Sabe-se que o ser humano, em algum momento, adapta-se a esses estresses, contudo, é possível tomar alguns cuidados para passar por esses momentos com mais tranquilidade:4

  • em caso de sintomas, busque um especialista;
  • organize sua rotina, equilibrando todas as áreas da sua vida;
  • realize atividades físicas;
  • mantenha relações sociais, mesmo que a distância.

 

Luto

Infelizmente, muitas pessoas estão perdendo parentes e amigos durante a pandemia. A realidade é chocante, leva um tempo para ser compreendida, especialmente porque não é mais possível fazer velório como antes e iniciar o processo de aceitação e adaptação à morte.

Isso se torna perigoso à população em geral, podendo gerar Transtorno de Luto Prolongado ou Transtorno de Luto Complexo Persistente, que precisam de cuidado próximo de um especialista.5,6

Para evitar isso, é possível, desde o início, tomar alguns cuidados:

  • desde o momento que o paciente estiver internado, se possível, realize videoconferências para que o contato seja real;
  • compartilhe com familiares cartas ou objetos que lembrem a pessoa que faleceu: isso pode ajudar no processo de luto;
  • com o funeral com número limitado de pessoas, é possível também fazer streaming desse momento, desde que autorizado pelos familiares.

 

Atualmente, vivemos em um momento delicado, por isso toda a sensibilidade e o cuidado fazem a diferença. Diante de qualquer sinal de tristeza constante ou pensamentos negativos, converse com um médico. Se cuida!

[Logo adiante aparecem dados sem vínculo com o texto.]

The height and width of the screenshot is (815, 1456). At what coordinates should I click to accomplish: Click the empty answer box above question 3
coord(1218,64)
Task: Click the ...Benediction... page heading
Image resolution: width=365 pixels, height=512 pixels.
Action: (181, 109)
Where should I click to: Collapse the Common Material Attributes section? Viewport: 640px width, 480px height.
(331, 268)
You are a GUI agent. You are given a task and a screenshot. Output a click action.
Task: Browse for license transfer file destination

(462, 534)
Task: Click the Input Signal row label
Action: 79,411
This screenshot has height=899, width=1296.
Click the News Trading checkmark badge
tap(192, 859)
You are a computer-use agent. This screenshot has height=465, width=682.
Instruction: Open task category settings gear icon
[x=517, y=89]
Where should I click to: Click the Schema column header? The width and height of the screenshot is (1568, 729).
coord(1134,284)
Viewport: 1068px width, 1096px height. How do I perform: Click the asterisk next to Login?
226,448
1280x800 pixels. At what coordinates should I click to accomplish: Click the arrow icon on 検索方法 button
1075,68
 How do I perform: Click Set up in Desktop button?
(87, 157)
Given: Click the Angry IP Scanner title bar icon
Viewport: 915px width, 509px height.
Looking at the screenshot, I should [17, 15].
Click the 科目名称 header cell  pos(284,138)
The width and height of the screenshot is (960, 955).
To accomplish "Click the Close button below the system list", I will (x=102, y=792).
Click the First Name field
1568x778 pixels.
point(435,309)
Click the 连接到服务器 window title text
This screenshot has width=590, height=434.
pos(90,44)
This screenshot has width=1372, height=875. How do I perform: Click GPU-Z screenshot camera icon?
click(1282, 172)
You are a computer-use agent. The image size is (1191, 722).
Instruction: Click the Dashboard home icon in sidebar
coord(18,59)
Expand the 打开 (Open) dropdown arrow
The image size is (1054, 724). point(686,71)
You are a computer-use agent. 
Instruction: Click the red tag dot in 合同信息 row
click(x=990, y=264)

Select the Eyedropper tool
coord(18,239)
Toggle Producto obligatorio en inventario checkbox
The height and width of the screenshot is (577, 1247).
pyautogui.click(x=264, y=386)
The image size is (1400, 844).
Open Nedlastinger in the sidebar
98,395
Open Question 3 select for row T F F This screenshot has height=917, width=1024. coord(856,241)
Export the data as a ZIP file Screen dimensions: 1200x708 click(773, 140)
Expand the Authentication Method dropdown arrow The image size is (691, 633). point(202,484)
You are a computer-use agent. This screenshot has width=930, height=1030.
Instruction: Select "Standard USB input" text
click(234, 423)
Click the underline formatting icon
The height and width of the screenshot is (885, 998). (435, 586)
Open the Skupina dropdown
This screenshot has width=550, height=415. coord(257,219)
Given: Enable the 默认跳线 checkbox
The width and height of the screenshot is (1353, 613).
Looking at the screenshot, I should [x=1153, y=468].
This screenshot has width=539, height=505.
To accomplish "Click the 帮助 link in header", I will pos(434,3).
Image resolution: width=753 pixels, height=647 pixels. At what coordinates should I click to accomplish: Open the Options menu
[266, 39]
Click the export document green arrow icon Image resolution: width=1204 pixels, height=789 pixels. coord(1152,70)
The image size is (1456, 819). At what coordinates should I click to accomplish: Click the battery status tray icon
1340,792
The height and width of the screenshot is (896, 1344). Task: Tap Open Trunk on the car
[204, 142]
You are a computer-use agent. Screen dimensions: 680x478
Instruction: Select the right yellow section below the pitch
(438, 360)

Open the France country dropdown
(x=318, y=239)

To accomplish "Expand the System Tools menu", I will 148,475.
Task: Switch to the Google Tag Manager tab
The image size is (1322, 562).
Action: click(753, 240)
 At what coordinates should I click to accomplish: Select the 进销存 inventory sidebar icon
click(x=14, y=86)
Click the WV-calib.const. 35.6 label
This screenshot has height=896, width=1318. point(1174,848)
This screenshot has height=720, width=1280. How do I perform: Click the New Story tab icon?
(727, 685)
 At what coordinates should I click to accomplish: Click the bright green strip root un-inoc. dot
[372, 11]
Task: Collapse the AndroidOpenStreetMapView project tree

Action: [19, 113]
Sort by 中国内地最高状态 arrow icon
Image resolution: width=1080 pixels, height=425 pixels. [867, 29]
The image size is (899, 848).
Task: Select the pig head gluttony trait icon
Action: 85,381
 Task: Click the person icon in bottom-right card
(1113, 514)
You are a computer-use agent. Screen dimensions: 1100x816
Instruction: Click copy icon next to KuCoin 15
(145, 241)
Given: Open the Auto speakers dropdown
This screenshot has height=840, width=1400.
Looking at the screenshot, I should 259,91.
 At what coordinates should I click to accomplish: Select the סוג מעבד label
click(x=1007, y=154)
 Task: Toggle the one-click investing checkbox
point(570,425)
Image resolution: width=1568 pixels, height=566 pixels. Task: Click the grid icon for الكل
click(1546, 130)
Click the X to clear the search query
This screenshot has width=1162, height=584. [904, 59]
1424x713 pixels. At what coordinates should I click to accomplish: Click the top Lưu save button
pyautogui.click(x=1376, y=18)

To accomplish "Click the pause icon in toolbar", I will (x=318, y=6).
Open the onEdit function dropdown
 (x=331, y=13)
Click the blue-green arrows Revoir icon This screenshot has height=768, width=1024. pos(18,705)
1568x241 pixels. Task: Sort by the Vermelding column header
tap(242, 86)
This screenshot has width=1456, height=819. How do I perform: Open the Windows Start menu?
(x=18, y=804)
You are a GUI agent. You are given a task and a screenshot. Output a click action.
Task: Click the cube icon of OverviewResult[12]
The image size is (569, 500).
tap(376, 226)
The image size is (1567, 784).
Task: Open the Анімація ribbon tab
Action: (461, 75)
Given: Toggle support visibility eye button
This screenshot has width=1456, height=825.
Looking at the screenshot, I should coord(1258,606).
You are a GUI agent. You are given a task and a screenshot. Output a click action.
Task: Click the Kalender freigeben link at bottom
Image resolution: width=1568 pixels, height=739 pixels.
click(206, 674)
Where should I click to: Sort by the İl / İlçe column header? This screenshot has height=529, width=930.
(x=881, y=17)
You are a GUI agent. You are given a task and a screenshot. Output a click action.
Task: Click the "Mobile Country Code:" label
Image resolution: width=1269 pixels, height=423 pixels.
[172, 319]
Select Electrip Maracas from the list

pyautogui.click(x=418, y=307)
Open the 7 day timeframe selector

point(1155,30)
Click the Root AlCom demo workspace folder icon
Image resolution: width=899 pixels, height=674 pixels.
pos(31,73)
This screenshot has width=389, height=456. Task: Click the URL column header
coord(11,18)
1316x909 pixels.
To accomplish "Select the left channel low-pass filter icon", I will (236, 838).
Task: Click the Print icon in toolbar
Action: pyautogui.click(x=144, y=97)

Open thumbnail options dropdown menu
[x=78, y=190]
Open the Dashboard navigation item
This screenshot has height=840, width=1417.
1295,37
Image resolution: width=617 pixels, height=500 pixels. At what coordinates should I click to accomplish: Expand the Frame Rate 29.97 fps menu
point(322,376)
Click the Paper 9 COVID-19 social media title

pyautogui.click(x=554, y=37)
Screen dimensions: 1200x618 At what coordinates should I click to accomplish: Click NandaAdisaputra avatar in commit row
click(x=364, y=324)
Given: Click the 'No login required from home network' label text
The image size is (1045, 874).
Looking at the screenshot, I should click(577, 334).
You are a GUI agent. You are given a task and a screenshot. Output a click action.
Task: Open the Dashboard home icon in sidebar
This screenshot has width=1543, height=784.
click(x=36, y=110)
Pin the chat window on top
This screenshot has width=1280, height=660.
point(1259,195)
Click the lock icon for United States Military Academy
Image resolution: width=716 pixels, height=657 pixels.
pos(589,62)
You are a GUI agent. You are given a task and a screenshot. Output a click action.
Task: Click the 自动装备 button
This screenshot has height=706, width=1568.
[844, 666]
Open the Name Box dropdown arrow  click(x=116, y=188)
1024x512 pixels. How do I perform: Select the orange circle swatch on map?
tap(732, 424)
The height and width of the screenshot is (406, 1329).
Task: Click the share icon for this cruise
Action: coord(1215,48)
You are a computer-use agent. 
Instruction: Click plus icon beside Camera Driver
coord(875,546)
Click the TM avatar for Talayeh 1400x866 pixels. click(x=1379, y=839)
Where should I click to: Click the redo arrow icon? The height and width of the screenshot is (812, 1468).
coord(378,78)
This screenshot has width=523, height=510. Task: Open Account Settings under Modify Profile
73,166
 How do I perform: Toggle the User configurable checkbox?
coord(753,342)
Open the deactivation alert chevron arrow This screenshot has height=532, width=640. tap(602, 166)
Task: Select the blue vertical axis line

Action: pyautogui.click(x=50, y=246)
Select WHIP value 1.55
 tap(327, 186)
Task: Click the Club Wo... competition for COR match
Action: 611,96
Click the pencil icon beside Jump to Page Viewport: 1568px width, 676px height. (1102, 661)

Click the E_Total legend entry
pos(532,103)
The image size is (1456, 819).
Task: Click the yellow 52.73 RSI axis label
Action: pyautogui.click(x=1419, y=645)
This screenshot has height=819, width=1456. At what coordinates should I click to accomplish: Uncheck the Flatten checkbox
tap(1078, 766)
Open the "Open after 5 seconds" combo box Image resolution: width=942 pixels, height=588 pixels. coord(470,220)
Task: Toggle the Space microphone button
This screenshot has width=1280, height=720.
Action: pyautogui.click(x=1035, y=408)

Para mais dicas do "Guia de Saúde Mental Pós-Pandemia no Brasil", Confira aqui!

 

Referências bibliográficas:

1. Jung SM, Akhmetzhanov AR, Hayashi K, Linton NM, Yang Y, Yuan B, et al. Real-time estimation of the risk of death from novel coronavirus (COVID-19) infection: inference using exported cases. J Clin Med. 2020 Feb 14;9(2):1-10. doi: 10.3390/jcm9020523.

2. Ho CSH, Chee CYI, Ho RCM. Mental health strategies to combat the psychological impact of COVID-19 beyond paranoia and panic. Ann Acad Med Singap. 2020 Mar 16;49(3):155-60. Disponível em: http://www.annals.edu.sg/pdf/49VolNo3Mar2020/V49N3p155.pdf. Acesso em 14 de maio 2021.

3. Hall RCW, Hall RCW, Chapman MJ. The 1995 Kikwit Ebola outbreak: lessons hospitals and physicians can apply to future viral epidemics. Gen Hosp Psychiatry. 2008 Sept-Oct;30(5):446-52. doi: 10.1016/j.genhosppsych.2008.05.003.

4. Brymer M, Jacobs A, Layne C, Pynoos R, Ruzek J, Steinberg A, et al. Psychological first aid - field operations guide. 2nd ed. Washington (DC): NCTSN and NCPTSD; 2006. Disponível em: https://www.nctsn.org/sites/default/files/resources//pfa_field_operations_guide.pdf. Acesso em 14 de maio 2021.

5. American Psychiatric Association. DSM-5: manual diagnostico e estatistico de transtornos mentais. 5a ed. Porto Alegre: Artmed; 2014.

6. World Health Organization. International classification of diseases 11th revision. 11th ed. Geneva (CH): WHO; 2018.